WHAT YOU NEED TO DO:
Recast the lines of the items below as a numbered list, from the line with "Task: Click bust value 95 for size L" up to and including the line with "click(13, 36)", leaving out any blank lines. List no lines outside that span.
──────────────────────────────
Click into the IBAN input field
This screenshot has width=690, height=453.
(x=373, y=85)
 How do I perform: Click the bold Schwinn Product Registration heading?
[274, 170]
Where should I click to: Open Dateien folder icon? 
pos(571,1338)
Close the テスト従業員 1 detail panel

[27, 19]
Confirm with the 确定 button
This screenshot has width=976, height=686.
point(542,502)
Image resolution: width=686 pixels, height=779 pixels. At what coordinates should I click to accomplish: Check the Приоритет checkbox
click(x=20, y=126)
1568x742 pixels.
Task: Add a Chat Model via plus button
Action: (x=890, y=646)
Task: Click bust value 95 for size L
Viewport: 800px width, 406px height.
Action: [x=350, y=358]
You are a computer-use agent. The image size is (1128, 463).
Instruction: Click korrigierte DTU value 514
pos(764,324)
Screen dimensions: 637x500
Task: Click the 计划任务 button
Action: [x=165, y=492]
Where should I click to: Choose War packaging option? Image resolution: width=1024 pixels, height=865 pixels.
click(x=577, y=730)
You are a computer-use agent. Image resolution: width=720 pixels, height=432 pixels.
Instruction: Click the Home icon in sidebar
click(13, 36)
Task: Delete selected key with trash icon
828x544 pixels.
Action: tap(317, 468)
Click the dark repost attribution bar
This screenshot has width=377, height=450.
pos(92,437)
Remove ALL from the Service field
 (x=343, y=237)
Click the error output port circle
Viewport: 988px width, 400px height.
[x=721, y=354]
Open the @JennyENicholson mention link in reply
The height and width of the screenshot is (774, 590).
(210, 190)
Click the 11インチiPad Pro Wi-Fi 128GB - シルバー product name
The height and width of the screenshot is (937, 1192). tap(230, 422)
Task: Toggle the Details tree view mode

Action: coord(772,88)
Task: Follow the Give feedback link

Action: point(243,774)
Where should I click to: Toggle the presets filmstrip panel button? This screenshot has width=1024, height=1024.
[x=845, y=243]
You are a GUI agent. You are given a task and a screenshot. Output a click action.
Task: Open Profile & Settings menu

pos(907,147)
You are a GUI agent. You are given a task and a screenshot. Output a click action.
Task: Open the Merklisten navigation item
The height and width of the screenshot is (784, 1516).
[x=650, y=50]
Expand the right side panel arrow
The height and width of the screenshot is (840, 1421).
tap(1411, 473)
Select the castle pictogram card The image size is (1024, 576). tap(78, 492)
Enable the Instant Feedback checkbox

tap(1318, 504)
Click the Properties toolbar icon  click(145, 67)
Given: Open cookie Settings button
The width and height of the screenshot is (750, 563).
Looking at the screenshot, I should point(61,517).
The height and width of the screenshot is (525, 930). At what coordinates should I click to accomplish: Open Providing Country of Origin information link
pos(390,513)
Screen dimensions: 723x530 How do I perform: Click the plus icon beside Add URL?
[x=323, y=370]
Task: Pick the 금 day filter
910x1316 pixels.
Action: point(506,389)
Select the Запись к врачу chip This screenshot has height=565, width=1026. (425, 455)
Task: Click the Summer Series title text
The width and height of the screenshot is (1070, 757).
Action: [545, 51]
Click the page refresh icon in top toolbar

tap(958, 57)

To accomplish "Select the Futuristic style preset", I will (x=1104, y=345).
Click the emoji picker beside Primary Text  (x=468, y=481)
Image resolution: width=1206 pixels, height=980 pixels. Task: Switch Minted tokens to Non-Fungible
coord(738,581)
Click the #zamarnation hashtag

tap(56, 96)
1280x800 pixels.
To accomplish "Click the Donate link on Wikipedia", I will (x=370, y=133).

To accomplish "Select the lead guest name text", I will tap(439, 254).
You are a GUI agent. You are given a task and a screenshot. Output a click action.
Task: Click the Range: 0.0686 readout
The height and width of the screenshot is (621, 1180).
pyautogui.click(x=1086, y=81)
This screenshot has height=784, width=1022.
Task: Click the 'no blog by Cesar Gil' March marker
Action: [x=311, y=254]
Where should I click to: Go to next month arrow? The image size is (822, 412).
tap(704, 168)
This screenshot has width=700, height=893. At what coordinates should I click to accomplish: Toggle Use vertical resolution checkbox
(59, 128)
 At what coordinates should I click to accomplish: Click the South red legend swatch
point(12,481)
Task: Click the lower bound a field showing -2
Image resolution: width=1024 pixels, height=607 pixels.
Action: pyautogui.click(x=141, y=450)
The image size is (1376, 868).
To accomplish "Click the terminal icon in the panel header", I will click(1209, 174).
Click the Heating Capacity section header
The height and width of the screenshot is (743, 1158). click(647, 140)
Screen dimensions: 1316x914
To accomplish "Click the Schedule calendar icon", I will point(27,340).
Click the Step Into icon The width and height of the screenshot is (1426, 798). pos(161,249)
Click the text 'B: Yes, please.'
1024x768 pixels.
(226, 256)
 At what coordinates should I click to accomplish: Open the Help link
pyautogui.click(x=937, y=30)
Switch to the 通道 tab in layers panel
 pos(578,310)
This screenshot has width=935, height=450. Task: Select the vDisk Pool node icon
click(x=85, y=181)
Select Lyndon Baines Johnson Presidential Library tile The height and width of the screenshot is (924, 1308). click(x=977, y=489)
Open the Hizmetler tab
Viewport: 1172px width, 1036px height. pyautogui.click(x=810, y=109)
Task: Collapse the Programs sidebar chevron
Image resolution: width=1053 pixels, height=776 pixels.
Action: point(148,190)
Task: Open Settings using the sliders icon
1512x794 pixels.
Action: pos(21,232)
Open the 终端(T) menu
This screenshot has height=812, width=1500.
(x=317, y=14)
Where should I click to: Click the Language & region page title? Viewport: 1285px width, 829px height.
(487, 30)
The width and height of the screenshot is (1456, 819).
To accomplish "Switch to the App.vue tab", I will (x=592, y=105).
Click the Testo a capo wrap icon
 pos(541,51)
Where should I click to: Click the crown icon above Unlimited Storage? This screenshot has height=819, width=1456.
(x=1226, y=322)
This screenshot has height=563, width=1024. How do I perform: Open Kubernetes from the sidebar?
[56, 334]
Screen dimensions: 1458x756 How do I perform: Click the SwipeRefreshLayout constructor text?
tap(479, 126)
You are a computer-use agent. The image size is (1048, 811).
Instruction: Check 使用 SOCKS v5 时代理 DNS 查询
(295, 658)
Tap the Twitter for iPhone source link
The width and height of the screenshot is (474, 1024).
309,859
──────────────────────────────
COMPLETED EXERCISE:
1. Task: Click bust value 95 for size L
2. Viewport: 800px width, 406px height.
3. Action: [x=350, y=358]
4. You are a computer-use agent. The image size is (1128, 463).
5. Instruction: Click korrigierte DTU value 514
6. pos(764,324)
7. Screen dimensions: 637x500
8. Task: Click the 计划任务 button
9. Action: [x=165, y=492]
10. Where should I click to: Choose War packaging option? Image resolution: width=1024 pixels, height=865 pixels.
11. click(x=577, y=730)
12. You are a computer-use agent. Image resolution: width=720 pixels, height=432 pixels.
13. Instruction: Click the Home icon in sidebar
14. click(13, 36)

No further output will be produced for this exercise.